Abstract: Formal Concept Analysis (FCA) can be summarized by the equation: objects + attributes = concept hierarchy. In other words, whenever you dispose of a set of objects or entities described by a set of attributes, properties, predicates, characteristics, graphs, whatever the employed vocabulary and the nature of things, FCA can help you to: (1) group a maximal set of objects sharing a maximal set of attributes into a concept, and (2) hierarchically organizing the set of concepts. Its generic perspective and its strong foundation on lattice theory make FCA a Swiss knife in knowledge engineering, information retrieval and machine learning, where it can be used to build classes and conceptual classifications, to mine implication and association rules, to build ontologies or recommendation systems, or for exploratory search. FCA is used for applications in a wide range of domains such as software engineering, environment and life sciences, and social sciences. In this talk, we will introduce FCA and Relational Concept Analysis (RCA), which is one of FCA recent extensions to approach multi-relational datasets. RCA helps classifying objects from several categories both through their intrinsic attributes and through their relations to objects of other categories, propagating the concept formation from one category to another. We will overview several applications of FCA and RCA in software engineering, and we will focus on software component and service directory building, and in the domain of extractive adoption of product lines.
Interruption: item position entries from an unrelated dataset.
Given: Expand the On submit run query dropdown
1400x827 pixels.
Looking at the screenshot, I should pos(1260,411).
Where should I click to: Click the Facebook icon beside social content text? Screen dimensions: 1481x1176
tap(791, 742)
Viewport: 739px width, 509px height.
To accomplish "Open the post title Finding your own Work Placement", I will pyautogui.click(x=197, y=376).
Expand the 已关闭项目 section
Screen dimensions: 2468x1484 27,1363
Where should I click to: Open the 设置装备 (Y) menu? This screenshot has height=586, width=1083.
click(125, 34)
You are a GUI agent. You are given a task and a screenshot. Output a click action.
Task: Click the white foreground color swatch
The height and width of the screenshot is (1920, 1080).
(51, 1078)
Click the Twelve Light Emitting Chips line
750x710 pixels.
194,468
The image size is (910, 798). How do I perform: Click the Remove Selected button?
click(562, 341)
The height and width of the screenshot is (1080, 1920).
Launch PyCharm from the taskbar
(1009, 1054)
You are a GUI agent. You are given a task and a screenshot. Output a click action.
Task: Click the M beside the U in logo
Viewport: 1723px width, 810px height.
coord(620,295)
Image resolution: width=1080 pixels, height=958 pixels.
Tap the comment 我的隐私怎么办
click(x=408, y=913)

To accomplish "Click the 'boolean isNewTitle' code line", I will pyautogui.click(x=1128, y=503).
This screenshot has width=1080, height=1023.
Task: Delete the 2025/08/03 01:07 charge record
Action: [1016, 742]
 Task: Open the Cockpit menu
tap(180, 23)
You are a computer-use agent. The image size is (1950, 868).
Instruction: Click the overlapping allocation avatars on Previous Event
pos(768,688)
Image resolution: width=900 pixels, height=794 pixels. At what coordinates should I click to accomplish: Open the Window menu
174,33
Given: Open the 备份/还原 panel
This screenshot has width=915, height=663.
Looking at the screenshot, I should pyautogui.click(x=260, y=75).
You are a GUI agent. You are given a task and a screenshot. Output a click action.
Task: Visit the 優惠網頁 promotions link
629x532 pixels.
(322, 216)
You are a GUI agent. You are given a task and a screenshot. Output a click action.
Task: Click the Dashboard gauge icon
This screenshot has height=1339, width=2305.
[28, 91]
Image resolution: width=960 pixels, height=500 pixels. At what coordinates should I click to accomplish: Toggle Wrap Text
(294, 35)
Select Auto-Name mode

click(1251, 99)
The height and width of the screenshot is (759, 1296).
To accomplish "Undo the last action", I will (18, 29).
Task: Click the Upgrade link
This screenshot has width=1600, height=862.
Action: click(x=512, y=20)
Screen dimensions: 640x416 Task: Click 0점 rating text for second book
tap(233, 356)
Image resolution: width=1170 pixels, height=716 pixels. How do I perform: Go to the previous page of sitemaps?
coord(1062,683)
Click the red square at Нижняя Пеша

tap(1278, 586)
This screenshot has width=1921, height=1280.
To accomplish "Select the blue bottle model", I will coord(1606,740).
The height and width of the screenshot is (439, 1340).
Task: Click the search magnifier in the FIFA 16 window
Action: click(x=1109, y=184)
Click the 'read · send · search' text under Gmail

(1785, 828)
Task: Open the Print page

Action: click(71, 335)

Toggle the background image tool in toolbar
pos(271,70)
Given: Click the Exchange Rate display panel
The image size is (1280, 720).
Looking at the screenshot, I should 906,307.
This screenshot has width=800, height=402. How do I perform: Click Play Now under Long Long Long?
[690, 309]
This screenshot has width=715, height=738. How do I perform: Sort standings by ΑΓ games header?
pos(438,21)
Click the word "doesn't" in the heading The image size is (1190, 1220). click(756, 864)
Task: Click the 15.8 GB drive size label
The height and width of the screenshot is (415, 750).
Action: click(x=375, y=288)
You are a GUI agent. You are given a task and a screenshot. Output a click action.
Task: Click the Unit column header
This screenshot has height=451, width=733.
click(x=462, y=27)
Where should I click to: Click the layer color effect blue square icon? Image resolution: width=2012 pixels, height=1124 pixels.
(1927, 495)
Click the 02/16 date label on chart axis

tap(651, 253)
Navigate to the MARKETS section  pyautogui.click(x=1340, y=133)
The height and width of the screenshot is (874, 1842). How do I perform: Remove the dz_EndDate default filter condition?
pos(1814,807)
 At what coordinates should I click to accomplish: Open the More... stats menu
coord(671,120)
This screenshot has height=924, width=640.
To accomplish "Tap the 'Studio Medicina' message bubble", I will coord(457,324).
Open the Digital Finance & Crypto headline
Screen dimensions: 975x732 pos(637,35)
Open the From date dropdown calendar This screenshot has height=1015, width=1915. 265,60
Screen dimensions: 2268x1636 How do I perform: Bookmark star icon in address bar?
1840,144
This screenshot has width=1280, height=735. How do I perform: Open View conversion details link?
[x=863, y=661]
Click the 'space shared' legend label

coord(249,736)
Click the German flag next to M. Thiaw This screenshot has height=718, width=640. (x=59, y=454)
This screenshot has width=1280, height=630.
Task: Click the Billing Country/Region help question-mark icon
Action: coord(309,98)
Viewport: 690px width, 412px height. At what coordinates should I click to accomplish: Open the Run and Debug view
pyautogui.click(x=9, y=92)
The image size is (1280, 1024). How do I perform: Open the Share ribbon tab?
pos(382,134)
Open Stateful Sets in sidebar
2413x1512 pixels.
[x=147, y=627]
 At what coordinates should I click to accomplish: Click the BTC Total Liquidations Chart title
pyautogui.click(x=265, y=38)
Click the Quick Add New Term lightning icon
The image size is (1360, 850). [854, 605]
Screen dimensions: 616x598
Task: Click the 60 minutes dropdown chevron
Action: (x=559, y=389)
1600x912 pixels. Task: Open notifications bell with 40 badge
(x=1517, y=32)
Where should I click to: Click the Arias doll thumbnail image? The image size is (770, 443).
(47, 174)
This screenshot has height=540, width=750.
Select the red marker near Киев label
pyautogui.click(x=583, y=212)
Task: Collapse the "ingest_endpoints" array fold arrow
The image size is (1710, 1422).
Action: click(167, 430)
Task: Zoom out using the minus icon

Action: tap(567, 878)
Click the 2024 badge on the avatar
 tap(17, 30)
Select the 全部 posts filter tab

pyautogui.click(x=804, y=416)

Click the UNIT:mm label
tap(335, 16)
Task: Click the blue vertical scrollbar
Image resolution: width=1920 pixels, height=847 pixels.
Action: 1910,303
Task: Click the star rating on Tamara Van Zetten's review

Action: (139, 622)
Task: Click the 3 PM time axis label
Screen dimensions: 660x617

Bio: Marianne Huchard is Full Professor of computer science at the University of Montpellier since 2004, where she teaches courses in software engineering and knowledge engineering. She develops her research at LIRMM (Laboratory of Informatics, Robotics and Microelectronics at Montpellier). She obtained a PhD in computer Science in 1992, during which she investigated algorithmic questions connected to the management of multiple inheritance in various object- oriented programming languages. She conducts research in two areas: in Formal Concept Analysis (FCA), where she studies theoretical and applied aspects, and in Software Engineering, where she contributes to model-driven engineering, component-based and service-based software development, as well as migration towards software product lines. She has been deputy director of the LIRMM, and she also participated to the creation and supervision of the Master degree in Software Engineering at the University of Montpellier, where she is currently responsible for the Doctoral studies in Computer Science. She recently served as the program chair of the 13th International Conference on Concept Lattices and their Applications (CLA 2016), as the general conference chair of the 27th European Conference on Object-Oriented Programming edition, the 9th European Conference on Modelling Foundations and Applications edition and the 7th European Conference on Software Architecture (ECMFA, ECOOP, ECSA 2013), and as the general chair of the 33rd IEEE/ACM International Conference on Automated Software Engineering (ASE 2018).


Zhiquan (George) Zhou

University of Wollongong, Australia
Topic: Automated testing of real-life self-driving systems and beyond
Abstract: Advances in machine learning have led to a surge in artificial intelligence (AI) applications with substantial investment from industry and governments. The past year has seen the development of innovative customer service solutions powered by a combination of natural language processing and machine learning technologies, as well as an increasing expectation for systems that exhibit high-level intelligence, including medical diagnosis tools and autonomous vehicles. Most of these systems, however, are not easy to test by automated means.
Software testing is essential for the quality assurance of AI systems. To achieve a high standard of testing, the tester needs to generate, execute, and verify a large number of tests. These tasks can hardly be done without test automation, for which the “oracle problem” is a main challenge. In software testing, a “test oracle” is a mechanism against which testers can decide whether the outcomes of test case executions are correct. It is, however, often difficult to design an oracle (automated, if possible) to check the correctness of an AI system’s output. For example, an AI-powered search engine (such as Google) is not easy to test due to the sheer volume of data being processed. Likewise, constructing a fully automated oracle for the testing of autonomous vehicles is especially challenging (except for checking some simple events such as collisions), as it essentially involves recreating the logic of a human driver’s decision making.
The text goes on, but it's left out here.